### ACTION ITEM
Without dropping or altering a single word, give the listing again.

** Opening SUPPLIED RECORDS block **

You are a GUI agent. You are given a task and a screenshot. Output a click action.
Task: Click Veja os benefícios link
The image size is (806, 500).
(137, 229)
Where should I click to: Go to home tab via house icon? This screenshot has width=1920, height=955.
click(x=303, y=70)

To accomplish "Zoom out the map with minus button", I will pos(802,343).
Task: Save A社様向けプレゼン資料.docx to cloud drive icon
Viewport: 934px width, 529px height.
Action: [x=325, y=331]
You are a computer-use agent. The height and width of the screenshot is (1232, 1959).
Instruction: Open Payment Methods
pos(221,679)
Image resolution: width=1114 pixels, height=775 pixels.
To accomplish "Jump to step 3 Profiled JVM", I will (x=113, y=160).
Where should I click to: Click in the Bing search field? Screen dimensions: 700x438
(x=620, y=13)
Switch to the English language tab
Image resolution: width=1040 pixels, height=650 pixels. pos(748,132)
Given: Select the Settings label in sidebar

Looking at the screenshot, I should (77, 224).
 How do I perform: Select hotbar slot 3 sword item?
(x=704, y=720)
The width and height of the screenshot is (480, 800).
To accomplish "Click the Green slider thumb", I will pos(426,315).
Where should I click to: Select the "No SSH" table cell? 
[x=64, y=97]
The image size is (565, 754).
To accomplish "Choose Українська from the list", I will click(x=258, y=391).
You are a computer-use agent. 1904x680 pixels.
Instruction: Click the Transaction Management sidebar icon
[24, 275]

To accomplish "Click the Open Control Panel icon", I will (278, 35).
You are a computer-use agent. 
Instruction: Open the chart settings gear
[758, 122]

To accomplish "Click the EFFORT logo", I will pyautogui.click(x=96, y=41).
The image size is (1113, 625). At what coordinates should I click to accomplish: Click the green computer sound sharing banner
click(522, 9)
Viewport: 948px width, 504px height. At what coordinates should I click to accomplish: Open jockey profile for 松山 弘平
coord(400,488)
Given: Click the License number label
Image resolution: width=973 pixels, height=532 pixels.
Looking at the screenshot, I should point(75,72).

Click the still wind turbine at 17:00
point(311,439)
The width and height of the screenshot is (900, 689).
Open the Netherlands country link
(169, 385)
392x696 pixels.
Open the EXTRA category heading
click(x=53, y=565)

** Closing SUPPLIED RECORDS block **

### REPLY TO THE EXERCISE
You are a GUI agent. You are given a task and a screenshot. Output a click action.
Task: Click Veja os benefícios link
The image size is (806, 500).
(137, 229)
Where should I click to: Go to home tab via house icon? This screenshot has width=1920, height=955.
click(x=303, y=70)

To accomplish "Zoom out the map with minus button", I will pos(802,343).
Task: Save A社様向けプレゼン資料.docx to cloud drive icon
Viewport: 934px width, 529px height.
Action: [x=325, y=331]
You are a computer-use agent. The height and width of the screenshot is (1232, 1959).
Instruction: Open Payment Methods
pos(221,679)
Image resolution: width=1114 pixels, height=775 pixels.
To accomplish "Jump to step 3 Profiled JVM", I will (x=113, y=160).
Where should I click to: Click in the Bing search field? Screen dimensions: 700x438
(x=620, y=13)
Switch to the English language tab
Image resolution: width=1040 pixels, height=650 pixels. pos(748,132)
Given: Select the Settings label in sidebar

Looking at the screenshot, I should (77, 224).
 How do I perform: Select hotbar slot 3 sword item?
(x=704, y=720)
The width and height of the screenshot is (480, 800).
To accomplish "Click the Green slider thumb", I will pos(426,315).
Where should I click to: Select the "No SSH" table cell? 
[x=64, y=97]
The image size is (565, 754).
To accomplish "Choose Українська from the list", I will click(x=258, y=391).
You are a computer-use agent. 1904x680 pixels.
Instruction: Click the Transaction Management sidebar icon
[24, 275]

To accomplish "Click the Open Control Panel icon", I will (278, 35).
You are a computer-use agent. 
Instruction: Open the chart settings gear
[758, 122]

To accomplish "Click the EFFORT logo", I will pyautogui.click(x=96, y=41).
The image size is (1113, 625). At what coordinates should I click to accomplish: Click the green computer sound sharing banner
click(522, 9)
Viewport: 948px width, 504px height. At what coordinates should I click to accomplish: Open jockey profile for 松山 弘平
coord(400,488)
Given: Click the License number label
Image resolution: width=973 pixels, height=532 pixels.
Looking at the screenshot, I should point(75,72).

Click the still wind turbine at 17:00
point(311,439)
The width and height of the screenshot is (900, 689).
Open the Netherlands country link
(169, 385)
392x696 pixels.
Open the EXTRA category heading
click(x=53, y=565)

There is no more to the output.